Maternal diabetes and incidence of childhood cancer – a nationwide cohort study and exploratory genetic analysis

, , , , , & show all
Pages 633-642 | Published online: 30 Nov 2017
 

Abstract

Background

The etiology of childhood cancer is not well understood, but may be linked to prenatal and perinatal factors, such as maternal diabetes. However, this association has not been examined in depth. We aimed to determine if maternal diabetes is associated with risk of childhood brain tumor (CBT), leukemia (all types combined and acute lymphoblastic leukemia [ALL] separately), and lymphoma.

Methods

All children born in Sweden between 1973 and 2014 (n=4,239,965) were followed from birth until first cancer diagnosis, age 15 years, or December 31, 2015. Data on maternal diabetes, childhood cancer, and covariates were obtained from nationwide health registers. Incidence rate ratios (IRRs) and 95% confidence intervals (CIs) were calculated using Cox regression adjusted for potential confounders/mediators.
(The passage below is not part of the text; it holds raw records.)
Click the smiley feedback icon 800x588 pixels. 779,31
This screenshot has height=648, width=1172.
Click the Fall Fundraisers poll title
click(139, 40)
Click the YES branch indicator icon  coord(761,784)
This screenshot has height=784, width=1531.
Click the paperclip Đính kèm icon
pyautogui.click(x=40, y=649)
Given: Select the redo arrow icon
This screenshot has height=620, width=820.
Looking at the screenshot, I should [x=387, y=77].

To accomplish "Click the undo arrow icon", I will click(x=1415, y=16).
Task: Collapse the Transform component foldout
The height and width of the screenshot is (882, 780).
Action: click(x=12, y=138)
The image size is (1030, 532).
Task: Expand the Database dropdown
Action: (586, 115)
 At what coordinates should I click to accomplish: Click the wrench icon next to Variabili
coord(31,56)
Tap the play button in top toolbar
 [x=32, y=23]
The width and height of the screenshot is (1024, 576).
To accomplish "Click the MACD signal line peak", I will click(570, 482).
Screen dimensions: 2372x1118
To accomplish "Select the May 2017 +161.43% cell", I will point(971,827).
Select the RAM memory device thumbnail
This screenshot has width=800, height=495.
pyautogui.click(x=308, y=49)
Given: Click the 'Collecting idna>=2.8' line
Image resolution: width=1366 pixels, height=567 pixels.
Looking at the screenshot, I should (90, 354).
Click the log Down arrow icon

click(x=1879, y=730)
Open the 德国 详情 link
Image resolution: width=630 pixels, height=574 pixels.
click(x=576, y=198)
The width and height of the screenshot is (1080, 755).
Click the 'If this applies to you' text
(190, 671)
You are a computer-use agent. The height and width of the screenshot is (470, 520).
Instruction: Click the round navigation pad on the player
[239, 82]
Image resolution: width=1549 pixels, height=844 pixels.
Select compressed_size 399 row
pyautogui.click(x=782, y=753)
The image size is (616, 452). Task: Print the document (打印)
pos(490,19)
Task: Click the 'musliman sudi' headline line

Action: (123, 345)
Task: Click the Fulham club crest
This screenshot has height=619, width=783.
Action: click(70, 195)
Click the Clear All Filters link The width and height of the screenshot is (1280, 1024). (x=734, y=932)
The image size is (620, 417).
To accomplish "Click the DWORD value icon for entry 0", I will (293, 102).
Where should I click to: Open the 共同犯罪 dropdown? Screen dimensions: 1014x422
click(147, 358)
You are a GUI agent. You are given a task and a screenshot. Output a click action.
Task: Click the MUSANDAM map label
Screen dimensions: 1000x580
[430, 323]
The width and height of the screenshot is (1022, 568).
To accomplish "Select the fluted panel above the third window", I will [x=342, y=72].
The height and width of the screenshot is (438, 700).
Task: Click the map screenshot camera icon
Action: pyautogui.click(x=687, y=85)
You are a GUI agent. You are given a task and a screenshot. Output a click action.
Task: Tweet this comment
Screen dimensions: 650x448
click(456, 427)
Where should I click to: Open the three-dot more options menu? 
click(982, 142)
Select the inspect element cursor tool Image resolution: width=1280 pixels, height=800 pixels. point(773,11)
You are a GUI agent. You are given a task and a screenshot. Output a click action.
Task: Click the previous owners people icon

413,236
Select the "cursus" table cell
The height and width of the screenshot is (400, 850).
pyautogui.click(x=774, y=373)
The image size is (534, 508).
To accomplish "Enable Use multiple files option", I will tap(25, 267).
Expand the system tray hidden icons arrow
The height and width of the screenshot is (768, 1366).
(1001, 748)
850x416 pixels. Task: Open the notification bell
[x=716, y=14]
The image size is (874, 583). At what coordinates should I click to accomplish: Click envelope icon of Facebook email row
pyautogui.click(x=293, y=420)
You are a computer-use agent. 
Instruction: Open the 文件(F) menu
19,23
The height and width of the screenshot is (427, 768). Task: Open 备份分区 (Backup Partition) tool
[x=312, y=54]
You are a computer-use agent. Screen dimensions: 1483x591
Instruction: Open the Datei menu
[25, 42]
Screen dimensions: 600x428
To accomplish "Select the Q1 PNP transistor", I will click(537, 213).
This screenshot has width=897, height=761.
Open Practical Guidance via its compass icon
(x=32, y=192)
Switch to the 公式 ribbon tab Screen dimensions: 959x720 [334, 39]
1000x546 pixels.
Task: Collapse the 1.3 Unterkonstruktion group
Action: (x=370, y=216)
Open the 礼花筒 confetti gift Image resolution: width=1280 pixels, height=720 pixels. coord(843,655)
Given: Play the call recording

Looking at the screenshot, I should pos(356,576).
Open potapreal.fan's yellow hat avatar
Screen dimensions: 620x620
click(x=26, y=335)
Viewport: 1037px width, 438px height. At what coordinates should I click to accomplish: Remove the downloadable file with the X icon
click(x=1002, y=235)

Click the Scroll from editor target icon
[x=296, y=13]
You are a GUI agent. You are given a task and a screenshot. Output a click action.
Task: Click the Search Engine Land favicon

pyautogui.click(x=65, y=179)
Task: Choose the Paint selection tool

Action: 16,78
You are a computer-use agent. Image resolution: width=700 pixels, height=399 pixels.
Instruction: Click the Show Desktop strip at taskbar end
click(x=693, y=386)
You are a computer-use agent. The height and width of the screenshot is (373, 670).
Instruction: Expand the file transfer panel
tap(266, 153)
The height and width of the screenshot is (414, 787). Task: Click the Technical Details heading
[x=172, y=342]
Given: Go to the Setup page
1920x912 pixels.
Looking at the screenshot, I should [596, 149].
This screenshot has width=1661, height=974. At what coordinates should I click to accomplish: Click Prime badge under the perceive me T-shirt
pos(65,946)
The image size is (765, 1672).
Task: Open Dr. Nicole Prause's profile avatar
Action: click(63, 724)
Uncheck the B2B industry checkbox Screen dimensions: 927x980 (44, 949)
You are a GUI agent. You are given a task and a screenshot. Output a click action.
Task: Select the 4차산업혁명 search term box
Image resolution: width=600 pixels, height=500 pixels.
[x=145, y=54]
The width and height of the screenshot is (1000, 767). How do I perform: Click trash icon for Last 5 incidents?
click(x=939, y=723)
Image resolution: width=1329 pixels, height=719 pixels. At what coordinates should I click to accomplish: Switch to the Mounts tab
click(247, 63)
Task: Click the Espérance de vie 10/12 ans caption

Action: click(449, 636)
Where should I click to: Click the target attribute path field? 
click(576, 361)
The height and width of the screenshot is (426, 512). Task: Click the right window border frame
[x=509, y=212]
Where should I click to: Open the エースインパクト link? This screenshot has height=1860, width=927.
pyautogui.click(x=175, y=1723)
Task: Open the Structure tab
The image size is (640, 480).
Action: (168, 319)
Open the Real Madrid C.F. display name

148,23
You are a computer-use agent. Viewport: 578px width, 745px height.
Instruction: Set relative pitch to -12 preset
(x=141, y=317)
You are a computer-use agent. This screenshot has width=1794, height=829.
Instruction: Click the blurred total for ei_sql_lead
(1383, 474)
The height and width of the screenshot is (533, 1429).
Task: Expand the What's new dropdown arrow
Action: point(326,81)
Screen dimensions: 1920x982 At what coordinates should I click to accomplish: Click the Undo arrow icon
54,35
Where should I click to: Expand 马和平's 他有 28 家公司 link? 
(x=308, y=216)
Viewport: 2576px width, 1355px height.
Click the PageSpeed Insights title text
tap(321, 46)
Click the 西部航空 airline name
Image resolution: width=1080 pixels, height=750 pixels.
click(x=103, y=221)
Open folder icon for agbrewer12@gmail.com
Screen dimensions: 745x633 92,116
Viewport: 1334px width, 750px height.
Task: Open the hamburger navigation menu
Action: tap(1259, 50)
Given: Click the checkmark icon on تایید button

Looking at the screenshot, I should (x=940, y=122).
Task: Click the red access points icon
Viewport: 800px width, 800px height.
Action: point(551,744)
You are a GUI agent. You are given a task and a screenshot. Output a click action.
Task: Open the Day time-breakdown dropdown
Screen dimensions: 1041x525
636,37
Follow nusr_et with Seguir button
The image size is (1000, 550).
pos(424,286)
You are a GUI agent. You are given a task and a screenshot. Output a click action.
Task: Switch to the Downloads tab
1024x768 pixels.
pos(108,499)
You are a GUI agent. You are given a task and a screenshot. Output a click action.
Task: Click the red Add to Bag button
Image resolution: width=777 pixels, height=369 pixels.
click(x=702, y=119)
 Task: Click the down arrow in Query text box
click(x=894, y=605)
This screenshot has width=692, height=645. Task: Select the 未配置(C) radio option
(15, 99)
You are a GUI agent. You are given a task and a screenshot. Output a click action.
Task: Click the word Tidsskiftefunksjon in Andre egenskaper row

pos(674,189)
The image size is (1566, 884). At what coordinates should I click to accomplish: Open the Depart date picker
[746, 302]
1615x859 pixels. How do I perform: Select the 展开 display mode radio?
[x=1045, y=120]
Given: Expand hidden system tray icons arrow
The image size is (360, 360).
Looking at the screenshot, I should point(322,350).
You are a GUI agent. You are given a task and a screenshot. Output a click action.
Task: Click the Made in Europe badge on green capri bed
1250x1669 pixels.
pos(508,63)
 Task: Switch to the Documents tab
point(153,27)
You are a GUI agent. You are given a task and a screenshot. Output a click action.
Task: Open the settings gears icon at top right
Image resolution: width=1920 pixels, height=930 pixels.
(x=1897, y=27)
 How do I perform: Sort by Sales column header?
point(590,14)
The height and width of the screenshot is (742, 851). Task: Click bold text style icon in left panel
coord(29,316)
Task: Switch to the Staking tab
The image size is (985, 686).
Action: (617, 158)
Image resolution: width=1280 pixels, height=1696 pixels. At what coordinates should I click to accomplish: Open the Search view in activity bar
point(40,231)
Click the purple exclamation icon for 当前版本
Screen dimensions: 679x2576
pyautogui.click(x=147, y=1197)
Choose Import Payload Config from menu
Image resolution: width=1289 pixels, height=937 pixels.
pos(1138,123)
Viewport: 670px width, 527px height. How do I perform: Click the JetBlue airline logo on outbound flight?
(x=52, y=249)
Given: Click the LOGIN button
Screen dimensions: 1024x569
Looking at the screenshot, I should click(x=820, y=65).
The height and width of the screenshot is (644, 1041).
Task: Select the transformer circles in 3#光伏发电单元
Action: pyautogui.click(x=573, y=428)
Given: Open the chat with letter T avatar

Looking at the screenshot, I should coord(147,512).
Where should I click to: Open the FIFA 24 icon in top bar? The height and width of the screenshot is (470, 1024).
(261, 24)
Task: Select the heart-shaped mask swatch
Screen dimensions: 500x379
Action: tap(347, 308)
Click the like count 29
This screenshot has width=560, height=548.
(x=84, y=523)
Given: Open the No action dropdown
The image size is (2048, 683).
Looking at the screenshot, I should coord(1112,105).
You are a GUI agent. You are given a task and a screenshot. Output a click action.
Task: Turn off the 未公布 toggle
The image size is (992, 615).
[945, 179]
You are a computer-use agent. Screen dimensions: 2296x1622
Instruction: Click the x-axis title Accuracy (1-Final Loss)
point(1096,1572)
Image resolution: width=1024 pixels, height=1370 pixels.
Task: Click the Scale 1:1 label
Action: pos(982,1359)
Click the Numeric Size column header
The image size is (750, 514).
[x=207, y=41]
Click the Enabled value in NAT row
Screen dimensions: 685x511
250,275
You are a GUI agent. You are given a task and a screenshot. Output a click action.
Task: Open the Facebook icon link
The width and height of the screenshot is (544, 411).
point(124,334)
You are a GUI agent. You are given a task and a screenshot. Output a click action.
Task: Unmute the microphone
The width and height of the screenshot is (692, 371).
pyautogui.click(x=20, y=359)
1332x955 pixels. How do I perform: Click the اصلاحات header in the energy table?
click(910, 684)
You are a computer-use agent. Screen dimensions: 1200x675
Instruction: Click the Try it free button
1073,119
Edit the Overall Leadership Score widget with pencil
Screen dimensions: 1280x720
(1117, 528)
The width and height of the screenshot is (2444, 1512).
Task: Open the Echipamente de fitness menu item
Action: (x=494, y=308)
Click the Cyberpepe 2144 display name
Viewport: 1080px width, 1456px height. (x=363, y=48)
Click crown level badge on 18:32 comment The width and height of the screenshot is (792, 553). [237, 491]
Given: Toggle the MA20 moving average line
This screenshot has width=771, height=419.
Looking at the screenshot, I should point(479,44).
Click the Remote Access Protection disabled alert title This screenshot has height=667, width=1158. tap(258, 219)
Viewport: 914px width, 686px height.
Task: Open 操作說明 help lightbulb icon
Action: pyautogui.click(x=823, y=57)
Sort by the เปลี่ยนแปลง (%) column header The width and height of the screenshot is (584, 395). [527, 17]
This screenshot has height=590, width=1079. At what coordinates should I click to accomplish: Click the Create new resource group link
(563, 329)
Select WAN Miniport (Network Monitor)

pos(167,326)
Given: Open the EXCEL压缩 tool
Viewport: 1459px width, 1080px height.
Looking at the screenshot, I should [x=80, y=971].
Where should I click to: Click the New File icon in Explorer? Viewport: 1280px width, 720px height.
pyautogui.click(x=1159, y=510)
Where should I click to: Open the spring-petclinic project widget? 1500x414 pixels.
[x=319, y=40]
Additionally, we performed an exploratory analysis using results from published genome-wide association studies and functional annotation.

Results

Maternal diabetes was associated with lower risk of CBT (adjusted IRR [95% CI]: 0.56 [0.35–0.91]) and higher risk of leukemia (adjusted IRR: 1.47 [1.13–1.92] for all leukemia combined and 1.64 [1.23–2.18] for ALL). These associations were similar for both maternal type 1 diabetes and gestational diabetes. Associations of five previously identified genetic loci were compatible with a causal effect of diabetes traits on neuroblastoma and common Hodgkin’s lymphoma.

Conclusion

Children whose mother had diabetes had lower risk of CBT and higher risk of leukemia, compared with children whose mother did not have diabetes. Our results are compatible with a role of prenatal and perinatal glycemic environment in childhood cancer etiology.

Acknowledgments

This work was supported by the Swedish Research Council for Health, Working Life and Welfare (FORTE) (grant registration number 2015-01228 to HLB) and Karolinska Institutet. MdH was supported by the Swedish Research Council (2015-03657), Swedish Heart-Lung Foundation (20140543) and NIH (R01DK106236 and R01DK107786). The funding bodies had no role in study design; in the collection, analysis, and interpretation of data; in the writing of the report; or in the decision to submit the article for publication.

Disclosure

The authors report no conflicts of interest in this work.